From 1964 until about 1973 the Ford Mustang was one of the coolest (as we used to say) cars on the road. It was instantly recognizable. The classic years were arguably 1967 or 1968. In those years the Mustang had grown up a bit. The engine was a little beefier and the car a little more rugged but still clearly, strikingly, a Mustang. Steve McQueen drove a 1968 Mustang Fastback in Bullitt, which featured one of the great car chases in the history of American movies. The Mustang was intentionally made a co-star in the film. In 1974, however, some genius at Ford decided to ruin the Mustang. By 1979 it was an abomination and remained so until 2005. It took 30 years for Ford to come to its senses and retrieve the iconic Mustang look. That lasted for about a decade and since about 2016 the company that gave us the Edsel has been tinkering with it again as Ford seems determined to replay the 1970s.
After all, have you ever looked at a 1979 Mustang?
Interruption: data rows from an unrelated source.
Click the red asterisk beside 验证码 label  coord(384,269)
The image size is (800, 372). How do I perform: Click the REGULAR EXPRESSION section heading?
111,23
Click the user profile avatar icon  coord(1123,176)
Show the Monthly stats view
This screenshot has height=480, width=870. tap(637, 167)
Here, look at this monster.
What had been the epitome of the cool, Kennedy 60s became a symbol of the ridiculous, Carter 70s. Why would manufacturers fool with a brand that was established and popular? Pride. Some designer wanted to put his stamp an iconic brand. My beloved Nebraska Cornhusker football team has suffered at the hands of athletic directors, coaches, and university administrators who sought to put their stamp on or even completely overhaul the brand of Nebraska football. Once known for toughness, power, and speed (symbolized by the famed “Blackshirt Defense”) the Huskers in recent years have been more notable for softness, quitting, and giving up record scores to opponents. How did the once feared Big Red Machine turn into football’s equivalent of the Ford Pinto? Pride. Some of the successors to Tom Osborne tried to re-make Nebraska football in their own image and ruined the product in the process.
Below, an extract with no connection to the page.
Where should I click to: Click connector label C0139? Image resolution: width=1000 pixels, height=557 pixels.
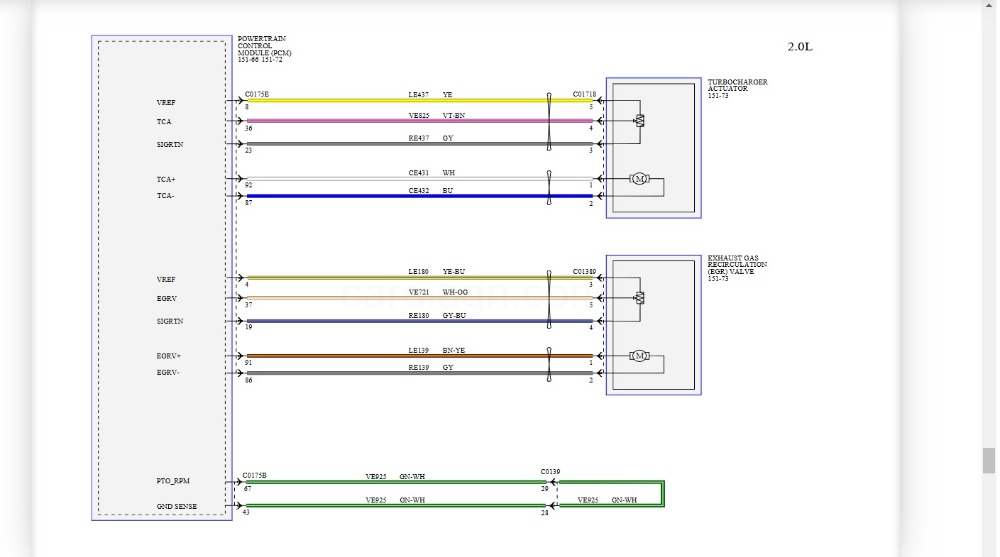pos(551,471)
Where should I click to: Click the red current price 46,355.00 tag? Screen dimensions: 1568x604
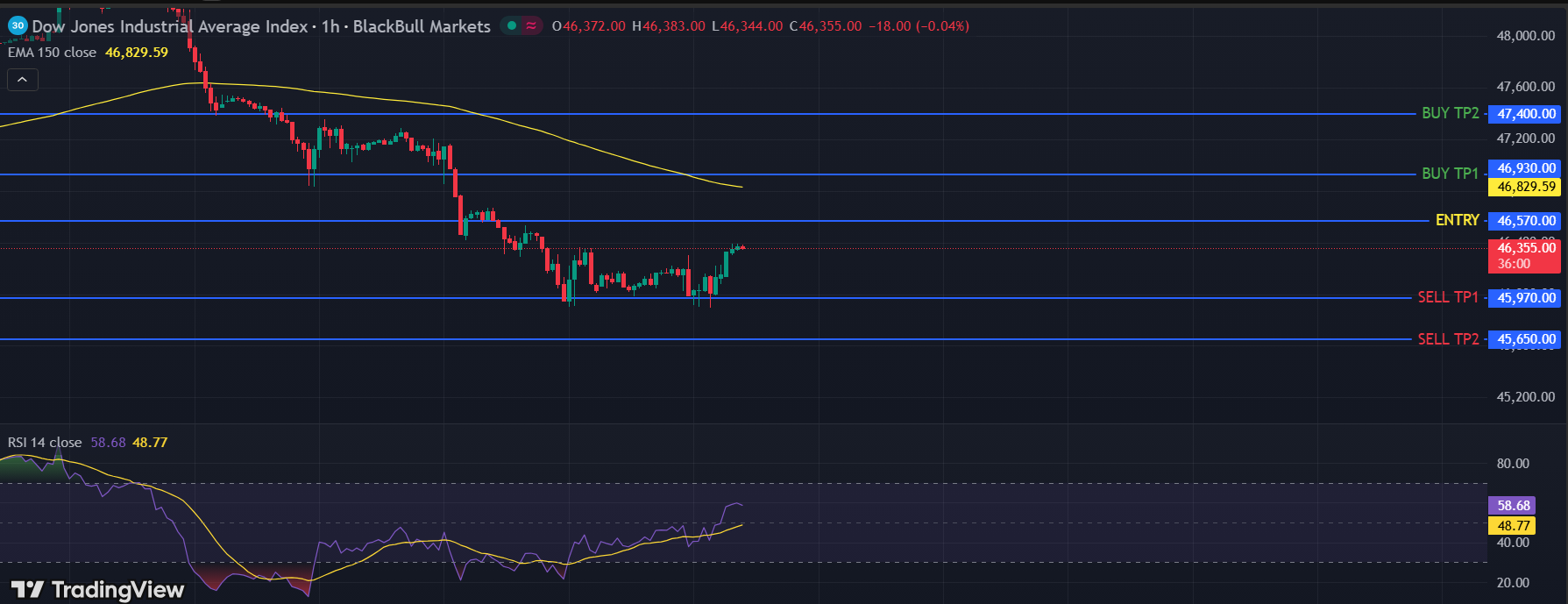(1526, 248)
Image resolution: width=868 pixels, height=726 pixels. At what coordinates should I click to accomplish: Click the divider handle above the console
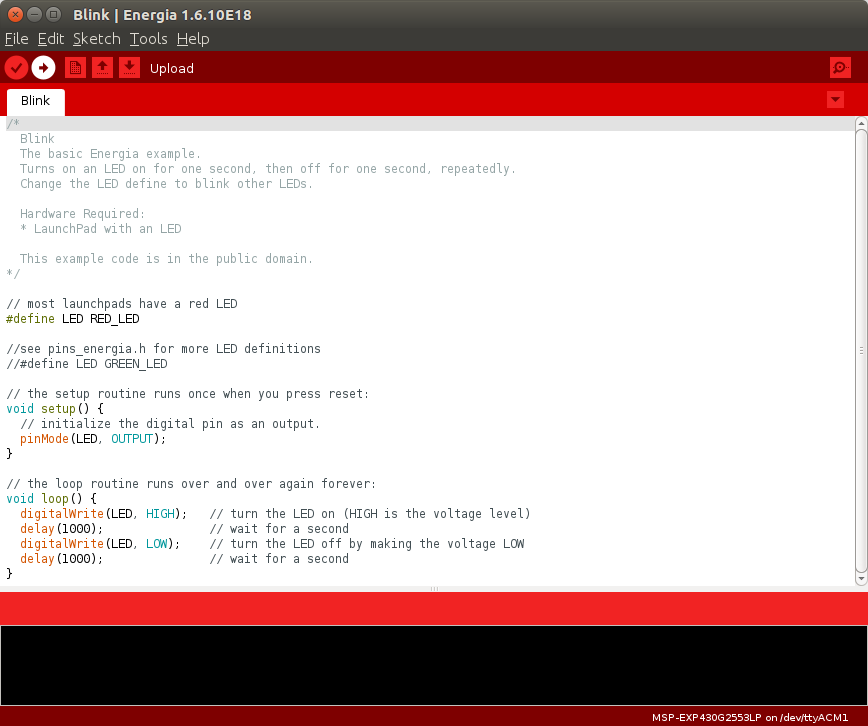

It is possible to do this to and in the church. As Christians we do not create the Christian faith. This is the fundamental error of speaking about theology as if it originates with us or as if it is primarily an expression of our ethnic identity or religious experience. Christians are the recipients of theology. God is the principal theologian. He has a theology, which the Reformed theologian Fransicus Junius called “archetypal theology.” Because of the distinction between the Creator and the creature, no human can know archetypal theology but God has revealed a theology that we can know. Thus, the Holy Spirit revealed a theology in Scripture and the authors of Scripture were theologians. Junius called that theology, “ectypal theology.” It is an analogue of God’s theology but it is, to use Calvin’s word, accommodated to our finitude and weakness. As we receive and seek to understand and articulate and confess that theology in this life Junius called it “pilgrim theology.”
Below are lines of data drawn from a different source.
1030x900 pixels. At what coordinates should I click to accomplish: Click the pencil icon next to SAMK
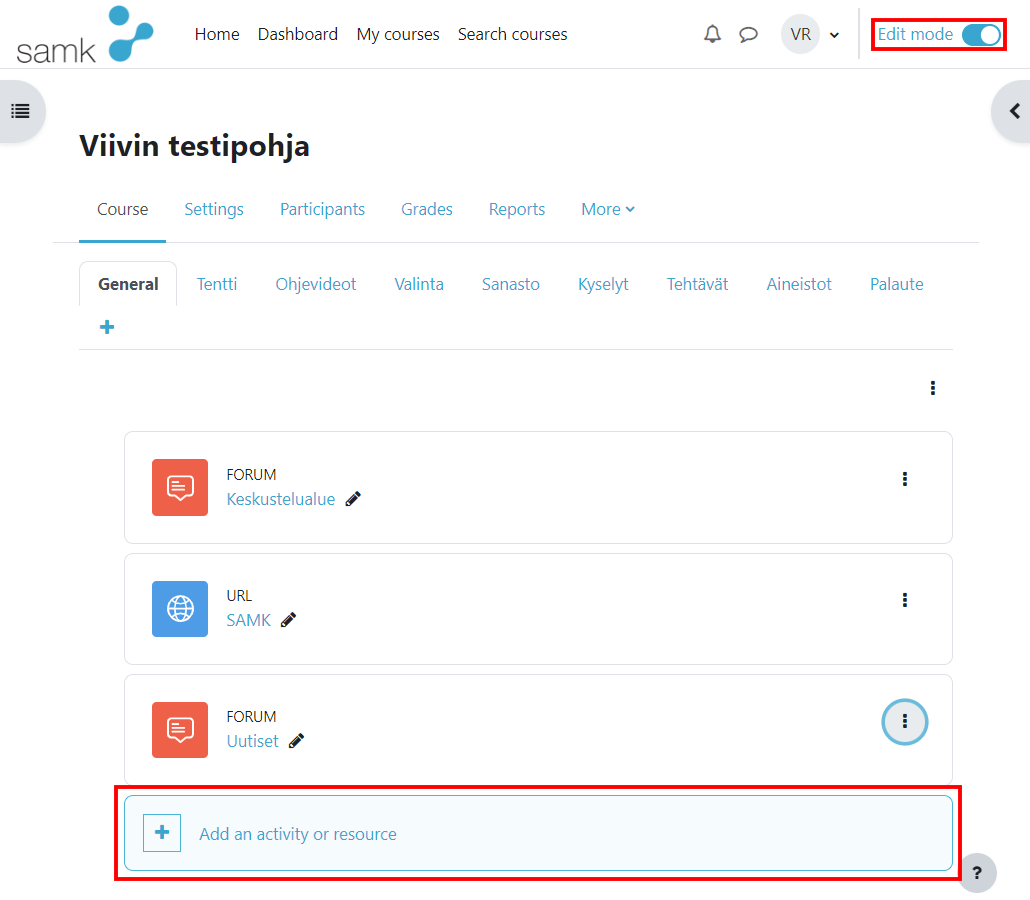click(x=288, y=620)
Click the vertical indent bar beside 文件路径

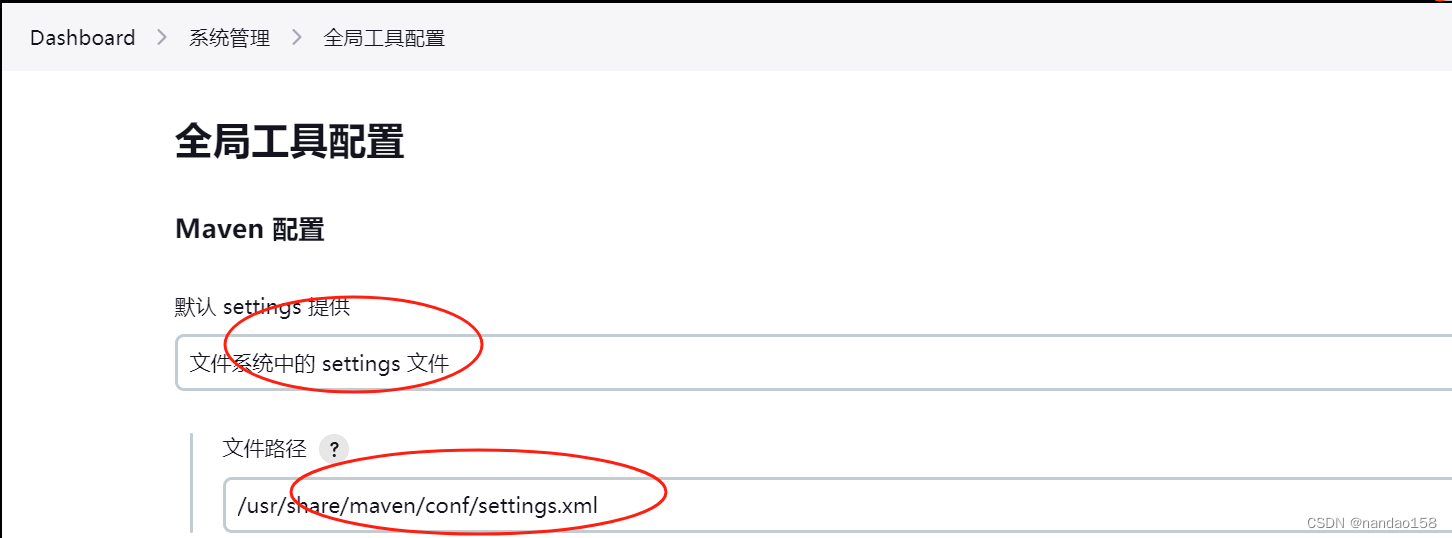click(x=191, y=483)
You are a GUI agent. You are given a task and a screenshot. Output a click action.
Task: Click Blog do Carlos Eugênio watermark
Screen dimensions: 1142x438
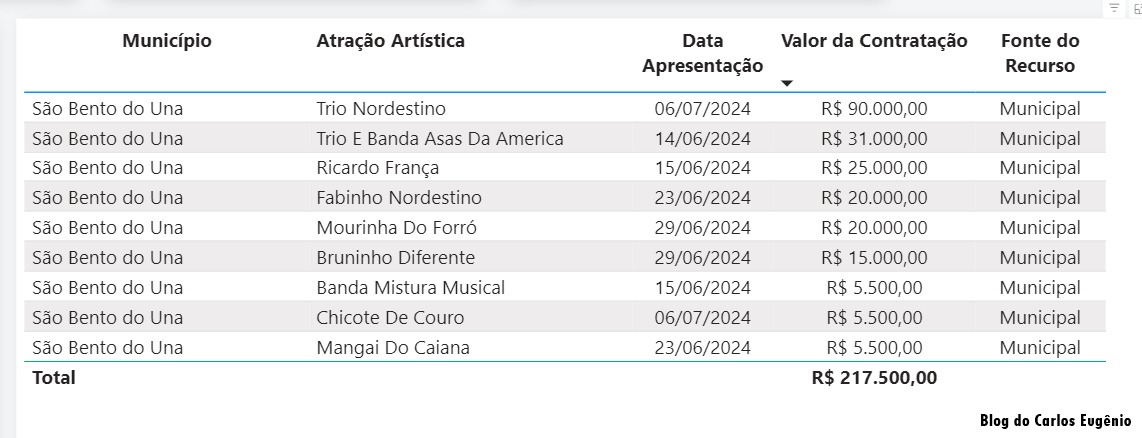(1055, 421)
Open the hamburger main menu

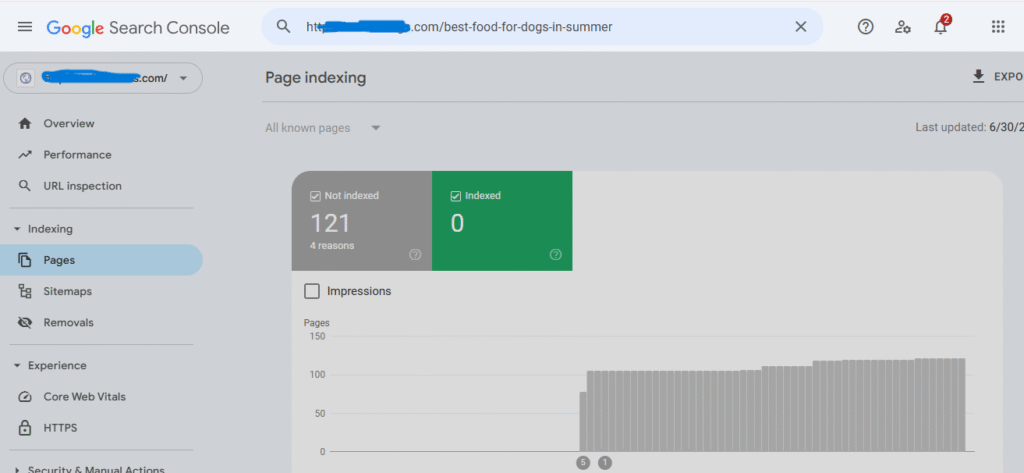tap(25, 27)
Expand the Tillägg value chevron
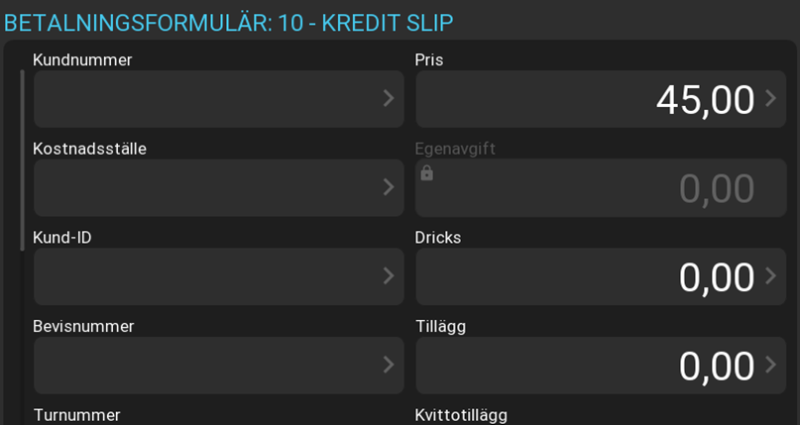The width and height of the screenshot is (800, 425). click(x=770, y=365)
Our vocation as Christians, as pastors, as elders, as catechism teachers, and as laity is to be faithful to what we have received. This is the explicit teaching of Scripture. Paul told Timothy, “By the Holy Spirit who dwells within us, guard the good deposit entrusted to you” (2 Tim 1:14; ESV). What we have received is a theology (doctrines), piety (a way of relating to God), and practice (a way of living out the faith). We are not called to put our distinctive stamp on that theology, piety, and practice but to understand it, explore it (fides quaerens intellectum; faith seeking understanding), to give witness to it to each other and to the world—Jesus was crucified for sinners, he died, was buried, was raised on the third day, he has ascended, and is reigning at the right hand of the Father— to worship God as he would have us do, and to love our neighbors as ourselves.
As a boy born in Kansas, who learned to drive in a pasture, and who grew up in Nebraska, when I see the word brand it is difficult not to think of the act of branding cattle. In a sense, Christians have a brand. We have been bought with a price (1 Cor 6:20; 7:23). As Reformed Christians we confess that we are not our own but belong to our faithful Savior (HC 1). Truly, the call to discipleship is to crucify one’s “brand.” In baptism we are given a new name: Christian. The name of the Triune God is placed on us. In living out that baptism we constantly seeking to die to self, i.e., to our brand, and to live to Christ. He is our brand, as it were.
This does not mean that all changes are bad. Ford released a retro version of the Thunderbird in the early 2000s. It was more credible version of the Thunderbird than had existed for many years but in the case of the Mustang, the Beetle, and the Thunderbird the companies were most faithful to those iconic brands when they preserved them. When they sought to remake them in the image of a new designer, the original genius of the brand, the quality that made it what it was, was lost.
Reformed Christians have received a clear articulation of the Reformed understanding of Scripture, of a theology, piety, and practice. That brand does not need our stamp. It demands our fidelity. The virtue most necessary for maintaining an iconic brand is humility, the recognition that we are not creators of the brand but heirs and stewards.